Sang Ratu duduk di samping sang Raja, di mana dari singgasananya, wajahnya dikeluti kecemasan. Ayahnya, Jenderal Schiffer memberikan satu anggukan baginya untuk berjalan maju lebih dekat ke tengah ruangan. Lega membanjiri relung dadanya mendapati komandan tertinggi Korps Istimewa Reibeart, Gideon Reyes, berdiri tegak dan sehat di sisi istrinya, Kassia. Beberapa waktu lalu, ia terlibat dalam sebuah kecelakaan di Albatross dan begitu siuman, pria itu segera pulang ke Reibeart untuk menyampaikan hal penting kepada ratu. Sementara itu, kendati tiga tahun memperdalam kerut pada wajah ibunya, Anastasia, wanita itu masih secantik di ingatan masa kecilnya.
Raphael berlutut di hadapan Raja dan Ratu. "Yang Mulia," sapanya.
"Rafe, tidak perlu bersikap formal," ujar sang Ratu. Mata keemasannya berkilat ramah. "Kita, bagaimanapun, adalah keluarga."
Sekujur syaraf Raphael mendadak lumpuh mendengarnya. Pernikahannya dengan Esther menjadikan sang Ratu dan Raja orangtua kedua Raphael. Tetapi, kemudian, terbersit raut wajah kecewa Esther dan Raphael tidak mampu mengelak dari rasa bersalah. Terutama, saat ia mendongak, ia menemui manik biru kelabu sang Raja yang menyerupai milik wanita tercintanya.
"Kalau begitu, mari kita abaikan formalitas dan jelaskan," ayahnya, Tristan Schiffer, bersedekap, "apa yang terjadi di sana?"
"Apa yang selalu aku berusaha peringatkan kepada kalian semua." Gideon mengangkat kedua bahunya. "Waisenburg mengkhianati kita."
Raphael mampu mendengar serentak tarikan napas yang tajam, namun ia tidak yakin siapa. Alec, sang Raja, berkata, "Dik, kau perlu tahu bahwa mengurus kerajaan tidak sama seperti mengurus peternakan di mana kau bisa langsung menyembelih kapanpun."
"Kalian seharusnya menarik mundur pasukan ketika aku menyarankannya. Dengan begitu, tidak akan ada taman mayat di alun-alun kota."
Kassia menarik lengan suaminya dan berbisik memperingatkan, "Gideon."

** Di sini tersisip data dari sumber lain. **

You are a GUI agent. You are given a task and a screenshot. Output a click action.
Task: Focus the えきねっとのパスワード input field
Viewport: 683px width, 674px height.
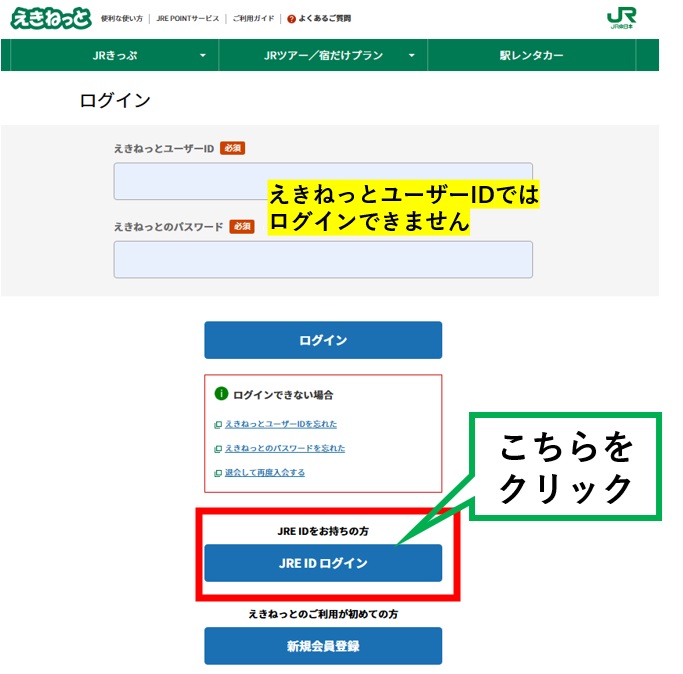point(322,259)

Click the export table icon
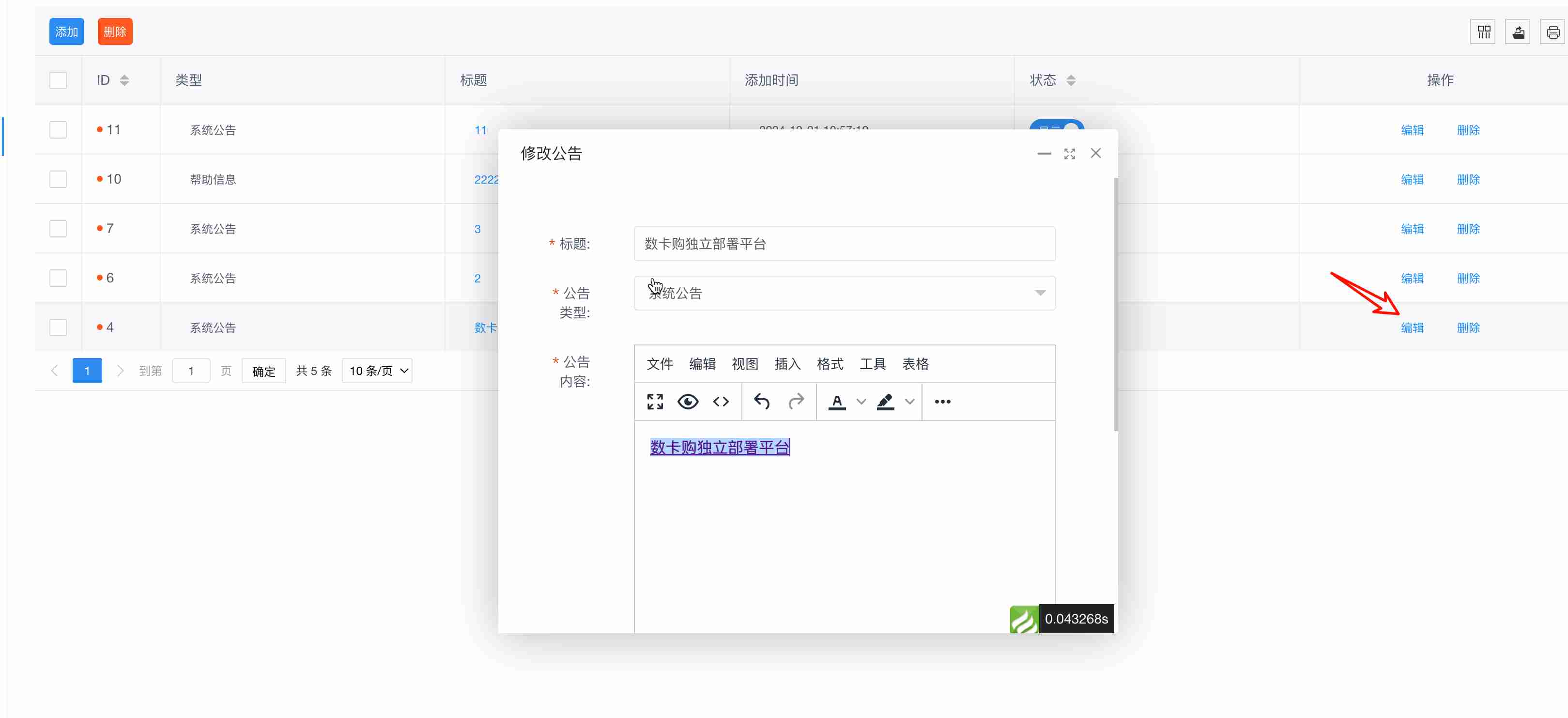pos(1518,32)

Tetapi, Gideon tidak mempunyai setitik pun niat untuk diam. Raphael tahu, sebagaimana mereka pernah bertarung bersama di Albatross, bahwa Gideon peduli terhadap nyawa-nyawa prajuritnya seperti Raphael. Keduanya, mereka adalah pria dengan tanggung jawab besar. Gideon kembali berucap, "Seorang Waisen memukul belakang kepalaku dan kalau bukan karena Albatross itu¸ leherku sudah dipastikan digorok."
"Albatross itu?" Raphael mengangkat sebelah alisnya. "Rhys?"
"Benar."
Sang Ratu nyaris melonjak dari duduknya mendengar nama itu disebut. "Rhys. Rhys. Rhys. Dan aku bertanya-tanya mengapa nama itu tidak asing. Apa kau bertemu dengan Petra, Rafe?"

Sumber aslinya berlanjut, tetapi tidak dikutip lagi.